31249276 Predictors and causes of first-line biologic agent discontinuation in rheumatoid arthritis 2019 Jan OBJECTIVES: To assess the discontinuation of first-line biological treatment and to evaluate the reasons and predictors thereof in patients with rheumatoid arthritis (RA) from daily clinical practice. METHODS: RA patients registered in the Rheumatic Diseases Portuguese Register (Reuma.pt) starting treatment with biologic DMARDs (bDMARDs) were included in this prospective observational study. The main outcome was the time to discontinuation (in years) due to any cause. Discontinuation was defined as a 90-day discontinuation of treatment or the occurrence of any switch to another bDMARD during follow-up. Baseline and time-varying sociodemographic and clinical characteristics were tested as possible predictors of discontinuation using multivariable Cox models. RESULTS: Of the 1,851 RA patients included in the study, 871 (47%) discontinued their first bDMARD. The median overall persistence of the first bDMARD was 5.5 years and the leading cause of discontinuation was inefficacy [N=476 (55%)], followed by adverse events [N=262 (30%)], other causes [N=69, (8%)] and unknown causes [N=64 (7%)]. Patients with a higher HAQ score (more disability) at baseline were more likely to discontinue their first bDMARD [hazard ratio (HR):1.39 (95% CI: 1.17-1.64)], as were patients with a higher number of comorbidities [HR: 1.17 (1.05-1.29)] and patients starting treatment from 2007 onwards [HR:1.89 (1.5-2.38)]. On the contrary, receiving TNFi bDMARD [HR:0.74 (0.57-0.94)] as opposed to non-TNFi was associated with less discontinuation.

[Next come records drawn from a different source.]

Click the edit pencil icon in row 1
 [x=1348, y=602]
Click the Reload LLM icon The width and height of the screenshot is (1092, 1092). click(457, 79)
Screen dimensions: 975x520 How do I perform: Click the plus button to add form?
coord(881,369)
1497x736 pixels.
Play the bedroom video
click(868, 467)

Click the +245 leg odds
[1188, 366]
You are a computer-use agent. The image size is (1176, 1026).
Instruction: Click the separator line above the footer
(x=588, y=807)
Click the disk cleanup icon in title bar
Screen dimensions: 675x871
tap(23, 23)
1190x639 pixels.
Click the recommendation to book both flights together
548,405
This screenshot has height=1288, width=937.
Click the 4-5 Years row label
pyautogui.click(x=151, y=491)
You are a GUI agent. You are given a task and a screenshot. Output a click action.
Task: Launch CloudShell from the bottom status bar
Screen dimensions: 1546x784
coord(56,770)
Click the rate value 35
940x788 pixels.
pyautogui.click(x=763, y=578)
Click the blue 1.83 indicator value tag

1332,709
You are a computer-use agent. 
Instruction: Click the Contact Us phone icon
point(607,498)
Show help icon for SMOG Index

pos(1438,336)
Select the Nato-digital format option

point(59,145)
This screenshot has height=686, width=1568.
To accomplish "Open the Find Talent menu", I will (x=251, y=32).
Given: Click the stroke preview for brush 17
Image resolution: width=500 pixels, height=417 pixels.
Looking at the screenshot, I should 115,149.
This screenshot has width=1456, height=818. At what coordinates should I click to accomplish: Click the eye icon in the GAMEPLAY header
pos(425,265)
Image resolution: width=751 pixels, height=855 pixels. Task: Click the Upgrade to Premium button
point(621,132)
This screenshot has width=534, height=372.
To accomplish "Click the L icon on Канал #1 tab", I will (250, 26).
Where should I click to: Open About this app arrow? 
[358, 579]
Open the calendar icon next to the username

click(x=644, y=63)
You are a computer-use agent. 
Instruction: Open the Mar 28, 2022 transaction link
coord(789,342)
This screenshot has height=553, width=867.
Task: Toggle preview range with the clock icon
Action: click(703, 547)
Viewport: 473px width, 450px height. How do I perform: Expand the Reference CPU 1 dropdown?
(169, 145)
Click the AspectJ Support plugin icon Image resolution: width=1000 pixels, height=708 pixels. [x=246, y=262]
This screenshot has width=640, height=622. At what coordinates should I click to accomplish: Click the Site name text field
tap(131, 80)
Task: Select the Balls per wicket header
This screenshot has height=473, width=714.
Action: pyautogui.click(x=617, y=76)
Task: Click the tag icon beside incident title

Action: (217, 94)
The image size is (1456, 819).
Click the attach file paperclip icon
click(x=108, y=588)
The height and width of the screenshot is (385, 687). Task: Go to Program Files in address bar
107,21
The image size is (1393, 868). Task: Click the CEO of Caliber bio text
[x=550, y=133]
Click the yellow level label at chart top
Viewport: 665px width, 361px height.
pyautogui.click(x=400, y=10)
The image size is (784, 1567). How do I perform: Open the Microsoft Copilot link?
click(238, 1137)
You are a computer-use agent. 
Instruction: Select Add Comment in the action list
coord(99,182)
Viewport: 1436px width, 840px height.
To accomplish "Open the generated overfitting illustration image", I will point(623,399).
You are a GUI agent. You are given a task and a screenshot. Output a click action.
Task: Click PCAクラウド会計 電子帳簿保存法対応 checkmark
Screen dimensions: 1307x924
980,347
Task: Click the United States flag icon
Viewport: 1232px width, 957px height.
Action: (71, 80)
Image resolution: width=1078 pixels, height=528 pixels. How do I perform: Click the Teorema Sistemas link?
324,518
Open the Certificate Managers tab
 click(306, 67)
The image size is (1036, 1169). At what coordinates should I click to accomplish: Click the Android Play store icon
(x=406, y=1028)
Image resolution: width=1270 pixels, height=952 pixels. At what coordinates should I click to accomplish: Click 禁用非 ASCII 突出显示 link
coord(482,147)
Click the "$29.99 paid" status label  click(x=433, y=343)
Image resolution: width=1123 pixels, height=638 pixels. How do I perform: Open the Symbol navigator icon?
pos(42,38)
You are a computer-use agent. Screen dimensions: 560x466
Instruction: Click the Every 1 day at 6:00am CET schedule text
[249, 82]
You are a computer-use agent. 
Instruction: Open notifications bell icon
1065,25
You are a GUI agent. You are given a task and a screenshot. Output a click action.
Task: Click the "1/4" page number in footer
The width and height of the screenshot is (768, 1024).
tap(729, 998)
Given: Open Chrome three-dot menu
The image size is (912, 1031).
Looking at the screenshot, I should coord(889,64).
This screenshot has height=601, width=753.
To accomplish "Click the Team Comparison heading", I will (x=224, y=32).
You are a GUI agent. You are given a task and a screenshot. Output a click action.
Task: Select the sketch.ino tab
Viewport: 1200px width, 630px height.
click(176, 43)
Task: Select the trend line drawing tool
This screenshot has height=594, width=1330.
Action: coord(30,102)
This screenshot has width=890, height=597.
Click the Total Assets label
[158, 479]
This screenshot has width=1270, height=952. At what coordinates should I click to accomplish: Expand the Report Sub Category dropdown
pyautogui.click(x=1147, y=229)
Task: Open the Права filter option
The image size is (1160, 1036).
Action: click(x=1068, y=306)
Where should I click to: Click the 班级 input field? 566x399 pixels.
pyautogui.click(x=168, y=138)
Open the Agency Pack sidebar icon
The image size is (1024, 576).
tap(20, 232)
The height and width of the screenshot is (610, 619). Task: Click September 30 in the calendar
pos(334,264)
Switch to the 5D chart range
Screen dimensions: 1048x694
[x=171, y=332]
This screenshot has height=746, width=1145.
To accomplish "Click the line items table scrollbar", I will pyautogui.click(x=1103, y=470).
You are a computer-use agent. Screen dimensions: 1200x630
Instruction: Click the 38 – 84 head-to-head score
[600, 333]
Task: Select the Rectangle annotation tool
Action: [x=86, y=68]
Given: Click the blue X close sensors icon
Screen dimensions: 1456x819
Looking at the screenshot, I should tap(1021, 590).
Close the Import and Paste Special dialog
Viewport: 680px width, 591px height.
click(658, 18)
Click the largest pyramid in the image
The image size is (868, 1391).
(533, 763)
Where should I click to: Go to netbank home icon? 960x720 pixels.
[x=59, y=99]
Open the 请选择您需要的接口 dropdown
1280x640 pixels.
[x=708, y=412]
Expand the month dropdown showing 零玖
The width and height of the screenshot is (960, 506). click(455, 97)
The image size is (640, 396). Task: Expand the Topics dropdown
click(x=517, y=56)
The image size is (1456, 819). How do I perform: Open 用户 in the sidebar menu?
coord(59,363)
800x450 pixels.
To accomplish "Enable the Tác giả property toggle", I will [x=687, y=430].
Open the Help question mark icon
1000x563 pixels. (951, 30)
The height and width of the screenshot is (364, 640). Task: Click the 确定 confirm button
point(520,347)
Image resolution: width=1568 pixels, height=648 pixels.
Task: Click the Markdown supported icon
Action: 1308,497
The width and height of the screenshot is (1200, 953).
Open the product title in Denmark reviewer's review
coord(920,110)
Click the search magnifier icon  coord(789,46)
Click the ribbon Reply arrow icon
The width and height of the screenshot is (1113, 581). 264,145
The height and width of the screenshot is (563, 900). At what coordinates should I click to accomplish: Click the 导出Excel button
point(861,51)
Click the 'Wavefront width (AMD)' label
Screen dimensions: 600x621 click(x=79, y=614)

Expectedly, the higher the DAS28 during follow-up the higher the likelihood to discontinue bDMARD [HR:1.08 (1.06-1.1)]. No other time-varying predictor was found. CONCLUSION: In the Portuguese RA population, maintenance of first-line bDMARD was shown to be relatively high. Inefficacy was the leading cause of discontinuation. Features found to predict drug discontinuation (e.g. baseline disability) may contribute to inform clinician's decisions in clinical practice.